I’m going to share some secrets, really dark secrets. Very few people know these secrets, and I shall share them with you, gentle reader.
The secrets of driving.
They say you can tell a lot about a town and its people by its drivers. If this is the case, my town is filled with the most selfish, bull-headed, aggressive, narrow-minded, inbred, mouth-breathing morons the world has ever encountered. Its drivers seem to have never discovered a small stick to the side of the steering wheel, an all too often over-looked device. Curiously, it allows other drivers, pedestrians and various road-using lunatics, namely, bloody cyclists, to see what the driver intends. It, for want of a better word, indicates, upcoming decisions.
For some reason, modern day drivers have elected to avoid this stick as often as possible, I believe this trend started with taxi drivers and spread, virus-like, into the general populace.
Another little addition to modern cars that people don’t seem to have time for is those random lumps on the side, containing tiny mirrors, just big enough to check hair and make up before a big date. Provided there’s no nope-homes on them. Seriously, why is it that it doesn’t matter how often I wash my car, there’s always some sneaky bastard spider hiding behind a mirror, waiting to make a new mile wide web between my car door and the neighbouring hedge in less than a millisecond? Apparently mirrors on, and in, cars are only good for checking make up and hanging dangly smellies off of.
When you’re behind the wheel of a car, you are controlling, with just a couple of simple touches, roughly a ton of metal and glass, which moves across many terrains of speeds up to, on most motorways, roughly 100 miles per hour. For some reason, the top speed of most average cars available now seems to be around 140 mph, but the speed limit, in extreme, is only 70 mph. Why are cars made to be able to go twice the top speed limit in the country? There seems to be very little point. Perhaps it’s some mass conspiracy between car manufacturers and the speed camera operators.

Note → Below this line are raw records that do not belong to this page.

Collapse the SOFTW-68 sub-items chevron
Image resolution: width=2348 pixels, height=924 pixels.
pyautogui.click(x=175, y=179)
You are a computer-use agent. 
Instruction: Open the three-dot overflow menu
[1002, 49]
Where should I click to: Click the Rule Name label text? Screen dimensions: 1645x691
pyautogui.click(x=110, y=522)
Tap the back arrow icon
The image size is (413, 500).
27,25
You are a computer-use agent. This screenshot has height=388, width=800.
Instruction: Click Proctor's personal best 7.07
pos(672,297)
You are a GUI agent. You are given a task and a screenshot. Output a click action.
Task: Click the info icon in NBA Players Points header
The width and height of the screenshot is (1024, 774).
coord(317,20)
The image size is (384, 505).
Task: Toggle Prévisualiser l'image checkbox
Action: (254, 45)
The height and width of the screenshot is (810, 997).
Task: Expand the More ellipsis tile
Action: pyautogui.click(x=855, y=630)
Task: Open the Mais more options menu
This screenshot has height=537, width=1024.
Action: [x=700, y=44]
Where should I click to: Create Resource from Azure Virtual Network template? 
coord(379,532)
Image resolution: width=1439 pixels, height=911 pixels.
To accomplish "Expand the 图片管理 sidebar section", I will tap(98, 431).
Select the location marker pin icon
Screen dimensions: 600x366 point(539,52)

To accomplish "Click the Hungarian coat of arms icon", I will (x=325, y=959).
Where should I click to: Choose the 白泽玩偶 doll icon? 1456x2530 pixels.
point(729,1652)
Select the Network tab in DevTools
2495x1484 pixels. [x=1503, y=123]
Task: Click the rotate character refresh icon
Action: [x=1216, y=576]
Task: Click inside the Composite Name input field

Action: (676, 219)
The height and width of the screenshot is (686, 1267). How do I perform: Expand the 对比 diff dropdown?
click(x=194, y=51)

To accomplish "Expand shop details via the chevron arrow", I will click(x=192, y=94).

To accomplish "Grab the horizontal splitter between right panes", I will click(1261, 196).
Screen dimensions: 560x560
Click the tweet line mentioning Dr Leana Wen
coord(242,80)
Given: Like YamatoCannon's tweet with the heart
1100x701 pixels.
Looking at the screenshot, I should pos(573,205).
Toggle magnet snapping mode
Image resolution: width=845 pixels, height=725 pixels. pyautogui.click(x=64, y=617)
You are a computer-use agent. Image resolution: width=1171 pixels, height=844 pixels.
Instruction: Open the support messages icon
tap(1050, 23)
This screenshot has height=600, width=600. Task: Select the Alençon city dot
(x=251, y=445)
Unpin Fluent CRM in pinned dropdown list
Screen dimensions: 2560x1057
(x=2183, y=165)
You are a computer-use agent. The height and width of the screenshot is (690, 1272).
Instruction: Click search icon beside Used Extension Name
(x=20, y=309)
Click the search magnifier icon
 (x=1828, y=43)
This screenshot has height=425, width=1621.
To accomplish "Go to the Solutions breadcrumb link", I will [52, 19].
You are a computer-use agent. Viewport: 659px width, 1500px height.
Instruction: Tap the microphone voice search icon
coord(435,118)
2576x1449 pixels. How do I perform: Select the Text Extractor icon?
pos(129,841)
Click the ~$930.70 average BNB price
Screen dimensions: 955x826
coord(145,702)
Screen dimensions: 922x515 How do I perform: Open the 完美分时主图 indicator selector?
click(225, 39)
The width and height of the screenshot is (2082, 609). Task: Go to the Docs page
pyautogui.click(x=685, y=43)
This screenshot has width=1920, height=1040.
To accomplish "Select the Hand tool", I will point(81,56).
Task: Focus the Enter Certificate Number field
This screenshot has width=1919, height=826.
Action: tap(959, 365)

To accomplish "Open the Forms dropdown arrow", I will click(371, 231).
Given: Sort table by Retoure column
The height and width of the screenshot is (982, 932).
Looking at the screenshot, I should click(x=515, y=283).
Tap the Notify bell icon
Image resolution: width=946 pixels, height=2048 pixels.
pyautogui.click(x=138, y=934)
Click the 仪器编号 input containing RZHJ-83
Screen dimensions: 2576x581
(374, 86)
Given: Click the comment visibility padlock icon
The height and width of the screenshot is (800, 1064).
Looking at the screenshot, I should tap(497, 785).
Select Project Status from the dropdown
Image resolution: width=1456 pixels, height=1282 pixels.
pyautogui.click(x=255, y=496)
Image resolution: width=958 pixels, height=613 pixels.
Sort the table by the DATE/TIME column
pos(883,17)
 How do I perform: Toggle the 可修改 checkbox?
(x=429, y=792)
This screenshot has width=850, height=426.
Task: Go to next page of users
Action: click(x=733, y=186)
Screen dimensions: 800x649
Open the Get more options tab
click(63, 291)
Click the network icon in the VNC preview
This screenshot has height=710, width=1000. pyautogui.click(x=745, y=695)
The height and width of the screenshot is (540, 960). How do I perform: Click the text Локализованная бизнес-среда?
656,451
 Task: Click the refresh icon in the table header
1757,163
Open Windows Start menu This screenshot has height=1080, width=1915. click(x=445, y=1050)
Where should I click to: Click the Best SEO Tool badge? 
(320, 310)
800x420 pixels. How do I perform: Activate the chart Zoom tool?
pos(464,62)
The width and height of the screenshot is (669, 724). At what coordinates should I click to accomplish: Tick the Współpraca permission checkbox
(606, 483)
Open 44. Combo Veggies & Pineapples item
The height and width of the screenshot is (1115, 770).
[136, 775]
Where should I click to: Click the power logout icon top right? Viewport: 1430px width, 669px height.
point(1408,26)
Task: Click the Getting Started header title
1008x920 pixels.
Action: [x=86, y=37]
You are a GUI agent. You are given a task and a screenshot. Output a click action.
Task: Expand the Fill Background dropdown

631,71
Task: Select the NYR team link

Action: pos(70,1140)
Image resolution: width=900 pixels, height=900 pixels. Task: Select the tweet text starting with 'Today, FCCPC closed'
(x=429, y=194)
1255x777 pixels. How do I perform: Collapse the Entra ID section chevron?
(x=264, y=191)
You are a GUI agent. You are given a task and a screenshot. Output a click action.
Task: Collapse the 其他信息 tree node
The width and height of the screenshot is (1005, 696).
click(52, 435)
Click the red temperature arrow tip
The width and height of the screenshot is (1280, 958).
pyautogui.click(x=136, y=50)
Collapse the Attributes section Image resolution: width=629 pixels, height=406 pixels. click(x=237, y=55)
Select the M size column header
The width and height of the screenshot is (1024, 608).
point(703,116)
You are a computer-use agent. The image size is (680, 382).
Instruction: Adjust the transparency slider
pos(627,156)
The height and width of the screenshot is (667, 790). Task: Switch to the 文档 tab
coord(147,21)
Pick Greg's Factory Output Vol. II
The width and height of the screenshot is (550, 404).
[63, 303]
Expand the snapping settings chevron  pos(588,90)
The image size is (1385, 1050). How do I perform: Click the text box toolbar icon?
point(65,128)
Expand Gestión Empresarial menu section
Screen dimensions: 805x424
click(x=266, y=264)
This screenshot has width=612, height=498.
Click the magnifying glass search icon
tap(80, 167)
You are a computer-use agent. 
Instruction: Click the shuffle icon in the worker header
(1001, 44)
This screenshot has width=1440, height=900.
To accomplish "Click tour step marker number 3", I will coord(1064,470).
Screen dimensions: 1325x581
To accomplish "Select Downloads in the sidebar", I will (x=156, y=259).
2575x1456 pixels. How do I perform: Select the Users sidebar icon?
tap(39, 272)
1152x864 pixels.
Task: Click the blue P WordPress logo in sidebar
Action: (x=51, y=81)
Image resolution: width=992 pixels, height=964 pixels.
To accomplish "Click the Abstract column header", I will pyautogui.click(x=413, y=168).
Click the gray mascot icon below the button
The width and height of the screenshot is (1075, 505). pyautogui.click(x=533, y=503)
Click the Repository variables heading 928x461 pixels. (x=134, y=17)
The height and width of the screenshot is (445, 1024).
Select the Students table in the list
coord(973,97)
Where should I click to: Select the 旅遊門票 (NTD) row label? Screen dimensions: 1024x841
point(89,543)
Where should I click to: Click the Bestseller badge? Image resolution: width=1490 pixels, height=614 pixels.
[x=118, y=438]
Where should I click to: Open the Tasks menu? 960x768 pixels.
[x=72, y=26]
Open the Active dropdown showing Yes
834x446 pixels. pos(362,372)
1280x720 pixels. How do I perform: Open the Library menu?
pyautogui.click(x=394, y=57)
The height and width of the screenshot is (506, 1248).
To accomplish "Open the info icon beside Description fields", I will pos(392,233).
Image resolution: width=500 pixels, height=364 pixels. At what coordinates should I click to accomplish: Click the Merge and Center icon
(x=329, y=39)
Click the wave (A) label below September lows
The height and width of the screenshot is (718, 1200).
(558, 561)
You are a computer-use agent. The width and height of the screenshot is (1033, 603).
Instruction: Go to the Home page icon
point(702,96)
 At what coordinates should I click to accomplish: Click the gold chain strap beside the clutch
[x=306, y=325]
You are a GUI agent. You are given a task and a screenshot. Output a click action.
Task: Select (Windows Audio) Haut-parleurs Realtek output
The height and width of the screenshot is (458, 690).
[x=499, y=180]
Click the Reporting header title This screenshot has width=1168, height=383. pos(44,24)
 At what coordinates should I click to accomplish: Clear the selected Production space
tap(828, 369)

Back to bloody cyclists. Those lunatics give Holland and healthy lifestyles a bad name. They pay no road tax, no insurance and need no license to just hop on their bike, pootle off up the road, with no bloody helmet, and cause bloody mischief wherever their lycra coated limbs can take them. These raging bloody lunatics take off, on whatever bloody trip they like, jumping lights, skipping junctions, going on pavements and generally being bloody annoying. If I took my car across a red light, up a pavement and through the middle of town, making people scatter to avoid being hit, not only would I be arrested, I’d be fined, I’d lose my license, my car, and potentially, my freedom. Yet for some reason, cyclists have a whole different set of rules. It is very sad when a cyclist dies in an accident, we see so many in the papers. Cyclists hit and crushed by turning trucks, passing vans and general excess of idiot with too much equipment for their level of mental development. But at the same time, if I were to run past a truck, while it was indicating in the same direction I wanted to run past, I imagine I’d either stop and wait, pull back or just be a total self-obsessed twat and not pay any attention to what was going on around me and get squashed under those huge bloody wheels. There are those who get hit in horrible accidents, potentially unavoidable accidents, but there are also those old time favorites, Darwin Awards.
Anyway, pay attention to the road, the pavements and the skies. Listen to your car, get used to it, to its little quirks and foibles. Don’t assume you’re a fabulous driver, always assume that every other road user is a complete moron, then you won’t take any stupid bloody risks.
Oh, and take those stupid bloody dangly things off the back tow-hook. Right now.